* To do
Only these lines of the data below are wanted: the one with "[Anycubic Kobra 3 Combo", the one with "I don’t want", and any lines between them, each repeated exactly.

Records to use below:

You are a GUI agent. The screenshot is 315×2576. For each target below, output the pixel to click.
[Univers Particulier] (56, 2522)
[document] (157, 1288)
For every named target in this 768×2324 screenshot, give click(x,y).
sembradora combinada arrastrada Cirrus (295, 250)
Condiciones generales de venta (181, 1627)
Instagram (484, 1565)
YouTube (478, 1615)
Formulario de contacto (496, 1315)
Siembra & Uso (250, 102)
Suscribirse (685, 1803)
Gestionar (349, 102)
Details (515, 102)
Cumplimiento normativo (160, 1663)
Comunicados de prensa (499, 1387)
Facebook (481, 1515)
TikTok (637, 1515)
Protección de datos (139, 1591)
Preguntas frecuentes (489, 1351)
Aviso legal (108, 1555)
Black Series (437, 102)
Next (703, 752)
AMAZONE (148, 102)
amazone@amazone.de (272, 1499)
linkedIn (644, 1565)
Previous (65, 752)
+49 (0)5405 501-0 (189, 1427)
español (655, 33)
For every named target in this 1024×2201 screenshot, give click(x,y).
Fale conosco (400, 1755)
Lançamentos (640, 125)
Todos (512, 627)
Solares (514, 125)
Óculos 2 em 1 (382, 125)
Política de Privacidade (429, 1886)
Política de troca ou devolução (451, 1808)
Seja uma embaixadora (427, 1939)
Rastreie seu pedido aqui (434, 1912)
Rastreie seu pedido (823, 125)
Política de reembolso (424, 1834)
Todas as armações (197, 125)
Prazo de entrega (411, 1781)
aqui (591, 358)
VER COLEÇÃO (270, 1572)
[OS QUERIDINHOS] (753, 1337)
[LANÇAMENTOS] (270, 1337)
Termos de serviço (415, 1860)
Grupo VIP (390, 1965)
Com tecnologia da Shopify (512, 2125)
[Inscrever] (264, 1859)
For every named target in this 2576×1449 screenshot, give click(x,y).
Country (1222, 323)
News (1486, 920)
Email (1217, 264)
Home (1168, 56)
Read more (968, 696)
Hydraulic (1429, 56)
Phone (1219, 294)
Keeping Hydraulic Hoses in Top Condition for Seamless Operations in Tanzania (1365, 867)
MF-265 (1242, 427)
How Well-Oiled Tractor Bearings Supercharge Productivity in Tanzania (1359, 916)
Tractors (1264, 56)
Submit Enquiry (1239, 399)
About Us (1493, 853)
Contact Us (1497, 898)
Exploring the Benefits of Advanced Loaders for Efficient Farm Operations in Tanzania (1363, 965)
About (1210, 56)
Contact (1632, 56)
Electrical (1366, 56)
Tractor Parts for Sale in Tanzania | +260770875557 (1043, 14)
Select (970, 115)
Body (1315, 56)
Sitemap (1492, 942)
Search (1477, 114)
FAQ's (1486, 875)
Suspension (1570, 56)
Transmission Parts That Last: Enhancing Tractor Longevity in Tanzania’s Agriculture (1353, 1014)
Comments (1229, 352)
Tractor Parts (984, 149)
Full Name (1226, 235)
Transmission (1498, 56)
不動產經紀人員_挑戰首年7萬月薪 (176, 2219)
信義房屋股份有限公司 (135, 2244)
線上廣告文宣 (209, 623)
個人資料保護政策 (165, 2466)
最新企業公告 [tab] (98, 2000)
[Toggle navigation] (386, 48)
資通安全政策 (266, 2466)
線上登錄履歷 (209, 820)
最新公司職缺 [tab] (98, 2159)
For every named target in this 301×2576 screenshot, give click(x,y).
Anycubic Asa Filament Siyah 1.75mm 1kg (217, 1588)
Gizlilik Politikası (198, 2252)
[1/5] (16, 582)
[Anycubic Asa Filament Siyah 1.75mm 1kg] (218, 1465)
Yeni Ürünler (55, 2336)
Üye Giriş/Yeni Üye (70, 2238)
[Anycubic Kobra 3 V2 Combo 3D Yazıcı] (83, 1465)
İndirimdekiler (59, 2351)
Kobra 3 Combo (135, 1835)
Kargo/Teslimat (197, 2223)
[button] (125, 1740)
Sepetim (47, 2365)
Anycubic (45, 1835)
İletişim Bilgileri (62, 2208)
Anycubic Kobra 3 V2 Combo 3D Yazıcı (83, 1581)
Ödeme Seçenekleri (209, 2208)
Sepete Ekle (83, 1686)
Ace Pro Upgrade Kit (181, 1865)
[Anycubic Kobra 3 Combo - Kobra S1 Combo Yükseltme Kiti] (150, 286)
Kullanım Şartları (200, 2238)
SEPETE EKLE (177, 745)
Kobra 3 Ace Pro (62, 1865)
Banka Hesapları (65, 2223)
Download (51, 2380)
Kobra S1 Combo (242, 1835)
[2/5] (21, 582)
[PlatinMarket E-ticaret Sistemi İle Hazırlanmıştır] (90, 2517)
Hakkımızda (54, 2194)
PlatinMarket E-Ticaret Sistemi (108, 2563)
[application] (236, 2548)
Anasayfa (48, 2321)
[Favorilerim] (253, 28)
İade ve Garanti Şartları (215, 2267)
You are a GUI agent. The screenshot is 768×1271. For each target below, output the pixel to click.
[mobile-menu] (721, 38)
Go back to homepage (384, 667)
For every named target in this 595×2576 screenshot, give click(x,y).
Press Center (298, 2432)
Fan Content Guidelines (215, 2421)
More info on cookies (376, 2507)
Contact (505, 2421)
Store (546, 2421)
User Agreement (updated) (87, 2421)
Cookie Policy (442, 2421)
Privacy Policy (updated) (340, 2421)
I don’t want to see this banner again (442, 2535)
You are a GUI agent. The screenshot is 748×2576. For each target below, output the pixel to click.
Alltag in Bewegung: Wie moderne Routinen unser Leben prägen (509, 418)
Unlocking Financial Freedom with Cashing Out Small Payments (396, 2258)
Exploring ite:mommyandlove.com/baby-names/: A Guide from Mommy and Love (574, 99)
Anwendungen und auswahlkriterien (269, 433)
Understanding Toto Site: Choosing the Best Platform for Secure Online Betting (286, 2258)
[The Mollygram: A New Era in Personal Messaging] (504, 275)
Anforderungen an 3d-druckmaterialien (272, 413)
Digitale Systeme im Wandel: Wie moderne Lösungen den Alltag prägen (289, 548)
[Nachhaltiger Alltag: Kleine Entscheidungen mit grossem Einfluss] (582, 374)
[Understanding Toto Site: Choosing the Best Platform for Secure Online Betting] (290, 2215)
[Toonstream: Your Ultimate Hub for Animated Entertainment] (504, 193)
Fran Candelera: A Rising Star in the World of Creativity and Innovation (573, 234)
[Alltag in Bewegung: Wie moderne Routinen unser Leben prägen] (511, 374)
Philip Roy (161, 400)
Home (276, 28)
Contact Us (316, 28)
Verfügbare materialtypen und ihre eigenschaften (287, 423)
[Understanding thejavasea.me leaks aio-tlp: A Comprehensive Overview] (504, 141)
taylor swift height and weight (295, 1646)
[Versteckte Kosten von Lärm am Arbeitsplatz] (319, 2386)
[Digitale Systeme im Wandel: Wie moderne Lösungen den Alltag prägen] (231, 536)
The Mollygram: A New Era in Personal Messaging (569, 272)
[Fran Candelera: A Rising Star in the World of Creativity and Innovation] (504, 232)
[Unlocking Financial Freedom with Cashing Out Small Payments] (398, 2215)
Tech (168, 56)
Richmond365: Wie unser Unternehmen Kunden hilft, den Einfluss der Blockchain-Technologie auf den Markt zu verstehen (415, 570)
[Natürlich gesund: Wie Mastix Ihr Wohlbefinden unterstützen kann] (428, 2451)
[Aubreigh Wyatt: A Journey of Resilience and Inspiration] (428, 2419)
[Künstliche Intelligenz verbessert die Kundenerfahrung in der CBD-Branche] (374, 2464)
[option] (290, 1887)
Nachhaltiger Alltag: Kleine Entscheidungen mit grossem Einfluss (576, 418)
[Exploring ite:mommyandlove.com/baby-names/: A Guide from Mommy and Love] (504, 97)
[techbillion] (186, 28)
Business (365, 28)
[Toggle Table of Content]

End of Records to use.

* Solution to this exercise
[Anycubic Kobra 3 Combo - Kobra S1 Combo Yükseltme Kiti] (150, 286)
Kullanım Şartları (200, 2238)
SEPETE EKLE (177, 745)
Kobra 3 Ace Pro (62, 1865)
Banka Hesapları (65, 2223)
Download (51, 2380)
Kobra S1 Combo (242, 1835)
[2/5] (21, 582)
[PlatinMarket E-ticaret Sistemi İle Hazırlanmıştır] (90, 2517)
Hakkımızda (54, 2194)
PlatinMarket E-Ticaret Sistemi (108, 2563)
[application] (236, 2548)
Anasayfa (48, 2321)
[Favorilerim] (253, 28)
İade ve Garanti Şartları (215, 2267)
You are a GUI agent. The screenshot is 768×1271. For each target below, output the pixel to click.
[mobile-menu] (721, 38)
Go back to homepage (384, 667)
For every named target in this 595×2576 screenshot, give click(x,y).
Press Center (298, 2432)
Fan Content Guidelines (215, 2421)
More info on cookies (376, 2507)
Contact (505, 2421)
Store (546, 2421)
User Agreement (updated) (87, 2421)
Cookie Policy (442, 2421)
Privacy Policy (updated) (340, 2421)
I don’t want to see this banner again (442, 2535)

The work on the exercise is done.